PROVIDED PASSAGE =
Content starts

Skip to main content

Secret Management

We use 1Password to manage secrets across all environments (development, staging, production). Secrets can be automatically or manually injected, depending on your workflow.
Future Plan: We aim to migrate to a more robust secrets management solution like Infisical

Automatic Secret Injection (via op run)

If the environment variable OP_RUN=1 is set, secrets will be fetched from 1Password automatically at startup using op run: This ensures that secrets are always up to date each time the app starts. This method is recommended for most workflows. If OP_RUN is not set, the app will start without automatically fetching secrets. In that case, you are responsible for keeping your .env files updated using the manual method below.

Manual Secret Injection

Use the following Moon task to manually inject secrets: 
moon :inject-secrets
This command:
  1. Scans for projects with a .env.vault file.
  2. Replaces placeholder references with actual values from 1Password.

Content ends

DATASET CONTENT =
Content starts

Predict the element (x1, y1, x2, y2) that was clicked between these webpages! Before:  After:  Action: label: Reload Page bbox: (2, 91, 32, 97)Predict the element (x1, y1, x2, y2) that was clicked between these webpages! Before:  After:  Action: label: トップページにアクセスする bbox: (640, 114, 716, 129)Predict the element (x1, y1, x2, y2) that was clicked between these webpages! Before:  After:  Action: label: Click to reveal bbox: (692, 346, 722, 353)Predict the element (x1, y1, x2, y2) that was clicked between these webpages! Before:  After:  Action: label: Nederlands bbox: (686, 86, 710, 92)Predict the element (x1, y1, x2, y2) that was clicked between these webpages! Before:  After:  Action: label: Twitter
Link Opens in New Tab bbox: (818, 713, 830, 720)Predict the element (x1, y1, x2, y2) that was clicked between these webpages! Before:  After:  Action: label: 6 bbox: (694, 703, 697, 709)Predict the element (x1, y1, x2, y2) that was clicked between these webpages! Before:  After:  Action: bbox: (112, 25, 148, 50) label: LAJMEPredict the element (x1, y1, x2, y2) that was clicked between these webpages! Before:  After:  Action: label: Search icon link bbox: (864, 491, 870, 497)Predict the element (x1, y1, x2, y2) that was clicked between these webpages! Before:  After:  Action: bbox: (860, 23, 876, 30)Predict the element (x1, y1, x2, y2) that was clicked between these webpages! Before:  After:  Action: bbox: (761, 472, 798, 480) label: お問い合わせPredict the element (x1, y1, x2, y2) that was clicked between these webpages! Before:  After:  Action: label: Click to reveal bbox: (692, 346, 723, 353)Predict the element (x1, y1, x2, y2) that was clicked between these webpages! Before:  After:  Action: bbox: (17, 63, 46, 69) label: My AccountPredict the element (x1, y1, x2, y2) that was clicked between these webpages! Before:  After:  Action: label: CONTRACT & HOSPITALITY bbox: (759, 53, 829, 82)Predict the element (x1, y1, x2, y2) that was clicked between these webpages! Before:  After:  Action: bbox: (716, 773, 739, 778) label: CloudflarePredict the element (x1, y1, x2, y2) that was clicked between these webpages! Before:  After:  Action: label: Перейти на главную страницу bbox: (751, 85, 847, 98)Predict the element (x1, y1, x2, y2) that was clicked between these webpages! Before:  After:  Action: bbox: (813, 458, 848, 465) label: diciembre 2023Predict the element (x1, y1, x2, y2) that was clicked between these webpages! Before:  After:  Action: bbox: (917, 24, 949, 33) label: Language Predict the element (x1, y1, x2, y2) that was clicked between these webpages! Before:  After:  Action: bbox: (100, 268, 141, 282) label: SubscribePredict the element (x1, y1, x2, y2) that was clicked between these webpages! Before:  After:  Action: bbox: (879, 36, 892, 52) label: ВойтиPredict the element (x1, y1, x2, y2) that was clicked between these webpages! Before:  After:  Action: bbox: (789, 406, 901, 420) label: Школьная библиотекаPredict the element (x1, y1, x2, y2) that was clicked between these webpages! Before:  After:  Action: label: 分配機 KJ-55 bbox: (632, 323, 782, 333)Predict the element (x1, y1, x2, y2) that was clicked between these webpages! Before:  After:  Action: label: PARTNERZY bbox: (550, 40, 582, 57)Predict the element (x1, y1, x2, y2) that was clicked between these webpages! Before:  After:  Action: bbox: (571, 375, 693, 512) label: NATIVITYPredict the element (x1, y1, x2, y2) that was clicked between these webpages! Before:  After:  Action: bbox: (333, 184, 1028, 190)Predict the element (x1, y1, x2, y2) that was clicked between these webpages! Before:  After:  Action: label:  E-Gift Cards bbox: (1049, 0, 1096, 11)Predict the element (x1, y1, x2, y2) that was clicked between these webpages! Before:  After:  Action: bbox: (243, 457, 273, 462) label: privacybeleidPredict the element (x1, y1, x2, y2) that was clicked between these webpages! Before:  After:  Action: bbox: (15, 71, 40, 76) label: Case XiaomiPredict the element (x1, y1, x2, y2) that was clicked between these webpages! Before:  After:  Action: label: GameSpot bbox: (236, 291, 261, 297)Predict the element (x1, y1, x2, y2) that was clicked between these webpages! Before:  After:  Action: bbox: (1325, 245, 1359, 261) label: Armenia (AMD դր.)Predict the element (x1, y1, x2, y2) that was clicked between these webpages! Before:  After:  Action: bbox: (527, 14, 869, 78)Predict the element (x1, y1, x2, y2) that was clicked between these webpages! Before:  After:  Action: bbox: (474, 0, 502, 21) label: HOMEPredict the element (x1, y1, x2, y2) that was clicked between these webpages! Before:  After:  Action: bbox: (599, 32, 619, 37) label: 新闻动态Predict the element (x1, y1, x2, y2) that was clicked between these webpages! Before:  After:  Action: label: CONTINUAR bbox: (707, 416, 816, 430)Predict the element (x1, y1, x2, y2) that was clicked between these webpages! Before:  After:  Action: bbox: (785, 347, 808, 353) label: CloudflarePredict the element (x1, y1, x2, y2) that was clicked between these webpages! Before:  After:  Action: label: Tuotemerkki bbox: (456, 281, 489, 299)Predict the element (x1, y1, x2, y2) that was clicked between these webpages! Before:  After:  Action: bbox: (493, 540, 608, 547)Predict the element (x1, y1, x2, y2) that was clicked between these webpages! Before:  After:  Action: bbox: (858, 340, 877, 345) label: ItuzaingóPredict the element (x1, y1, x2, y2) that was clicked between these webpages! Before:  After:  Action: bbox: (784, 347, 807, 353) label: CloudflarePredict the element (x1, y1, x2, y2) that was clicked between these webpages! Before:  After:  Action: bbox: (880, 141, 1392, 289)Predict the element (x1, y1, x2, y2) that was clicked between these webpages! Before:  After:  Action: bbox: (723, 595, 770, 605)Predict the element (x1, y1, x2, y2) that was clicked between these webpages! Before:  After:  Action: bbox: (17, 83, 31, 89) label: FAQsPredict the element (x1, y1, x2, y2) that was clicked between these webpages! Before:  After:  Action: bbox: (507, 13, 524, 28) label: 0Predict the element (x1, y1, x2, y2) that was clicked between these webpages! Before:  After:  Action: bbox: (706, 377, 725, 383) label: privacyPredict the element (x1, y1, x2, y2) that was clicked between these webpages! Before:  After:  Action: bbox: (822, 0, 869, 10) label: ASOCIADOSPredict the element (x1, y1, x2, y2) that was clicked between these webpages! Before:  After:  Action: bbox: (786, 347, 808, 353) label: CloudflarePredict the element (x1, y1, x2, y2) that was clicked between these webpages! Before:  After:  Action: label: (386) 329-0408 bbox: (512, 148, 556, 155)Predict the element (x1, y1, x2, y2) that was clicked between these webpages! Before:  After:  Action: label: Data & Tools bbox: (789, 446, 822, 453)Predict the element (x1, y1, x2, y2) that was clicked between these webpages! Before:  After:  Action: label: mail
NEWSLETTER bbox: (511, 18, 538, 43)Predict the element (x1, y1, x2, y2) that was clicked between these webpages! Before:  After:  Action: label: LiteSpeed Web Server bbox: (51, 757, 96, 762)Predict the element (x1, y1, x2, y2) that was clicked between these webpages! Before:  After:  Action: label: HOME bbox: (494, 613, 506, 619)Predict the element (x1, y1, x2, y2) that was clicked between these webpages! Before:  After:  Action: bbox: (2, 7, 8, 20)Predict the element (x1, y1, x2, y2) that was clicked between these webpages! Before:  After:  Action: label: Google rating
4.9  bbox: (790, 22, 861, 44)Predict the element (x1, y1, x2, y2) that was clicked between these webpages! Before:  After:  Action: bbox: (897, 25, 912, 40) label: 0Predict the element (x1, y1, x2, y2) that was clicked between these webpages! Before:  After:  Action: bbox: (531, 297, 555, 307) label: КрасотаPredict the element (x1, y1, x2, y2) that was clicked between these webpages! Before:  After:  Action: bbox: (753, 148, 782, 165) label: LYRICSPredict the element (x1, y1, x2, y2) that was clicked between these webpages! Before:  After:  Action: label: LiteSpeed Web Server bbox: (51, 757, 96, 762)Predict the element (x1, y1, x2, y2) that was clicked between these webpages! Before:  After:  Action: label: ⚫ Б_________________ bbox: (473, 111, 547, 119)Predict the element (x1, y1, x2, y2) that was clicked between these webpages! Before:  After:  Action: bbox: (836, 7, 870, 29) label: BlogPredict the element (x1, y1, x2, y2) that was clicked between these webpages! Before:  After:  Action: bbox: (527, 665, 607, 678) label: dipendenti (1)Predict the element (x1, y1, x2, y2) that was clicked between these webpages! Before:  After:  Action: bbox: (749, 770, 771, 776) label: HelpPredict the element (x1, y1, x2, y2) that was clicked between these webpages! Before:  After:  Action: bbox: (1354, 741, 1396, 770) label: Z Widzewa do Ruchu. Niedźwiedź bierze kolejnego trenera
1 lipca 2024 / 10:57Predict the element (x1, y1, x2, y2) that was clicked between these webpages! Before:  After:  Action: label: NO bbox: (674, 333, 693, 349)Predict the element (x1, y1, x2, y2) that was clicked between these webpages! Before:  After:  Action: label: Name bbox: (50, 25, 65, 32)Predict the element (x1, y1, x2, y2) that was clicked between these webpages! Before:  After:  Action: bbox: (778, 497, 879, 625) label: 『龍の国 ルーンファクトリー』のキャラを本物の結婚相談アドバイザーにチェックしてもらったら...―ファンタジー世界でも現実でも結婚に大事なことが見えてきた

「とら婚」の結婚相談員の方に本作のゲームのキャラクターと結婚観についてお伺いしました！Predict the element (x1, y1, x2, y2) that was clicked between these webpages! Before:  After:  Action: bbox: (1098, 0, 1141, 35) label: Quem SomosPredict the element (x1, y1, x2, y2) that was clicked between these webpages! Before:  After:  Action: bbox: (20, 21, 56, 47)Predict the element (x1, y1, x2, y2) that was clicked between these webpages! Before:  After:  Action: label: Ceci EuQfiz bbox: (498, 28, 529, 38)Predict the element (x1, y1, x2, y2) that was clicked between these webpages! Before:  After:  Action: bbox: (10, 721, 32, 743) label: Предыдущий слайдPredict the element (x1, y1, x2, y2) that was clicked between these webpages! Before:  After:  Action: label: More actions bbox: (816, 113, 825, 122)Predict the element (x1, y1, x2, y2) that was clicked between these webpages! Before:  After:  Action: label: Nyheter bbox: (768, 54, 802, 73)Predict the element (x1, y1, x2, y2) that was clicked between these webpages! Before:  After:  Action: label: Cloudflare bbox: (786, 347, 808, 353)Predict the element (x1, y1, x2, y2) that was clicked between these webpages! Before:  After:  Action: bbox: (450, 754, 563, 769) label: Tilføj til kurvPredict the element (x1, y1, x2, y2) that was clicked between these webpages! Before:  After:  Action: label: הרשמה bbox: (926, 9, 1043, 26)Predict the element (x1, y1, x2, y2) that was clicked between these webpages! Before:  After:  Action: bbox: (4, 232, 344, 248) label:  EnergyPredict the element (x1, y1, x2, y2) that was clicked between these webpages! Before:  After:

Content ends

TASKS TO PERFORM =
- 1) Write out the part of the secret management page from "Automatic Secret Injection" to "manual method below.".
- 2) Summarize the secret management page in two sentences.

TASK-BY-TASK OUTPUTS =
- 1)
Automatic Secret Injection (via op run)

If the environment variable OP_RUN=1 is set, secrets will be fetched from 1Password automatically at startup using op run: This ensures that secrets are always up to date each time the app starts. This method is recommended for most workflows. If OP_RUN is not set, the app will start without automatically fetching secrets. In that case, you are responsible for keeping your .env files updated using the manual method below.

- 2) Secrets for development, staging, and production are managed with 1Password and can be injected either automatically or manually. When OP_RUN=1 is set, the app fetches secrets from 1Password at startup using op run; otherwise, the Moon task "moon :inject-secrets" scans for projects with a .env.vault file and replaces placeholder references with actual values from 1Password.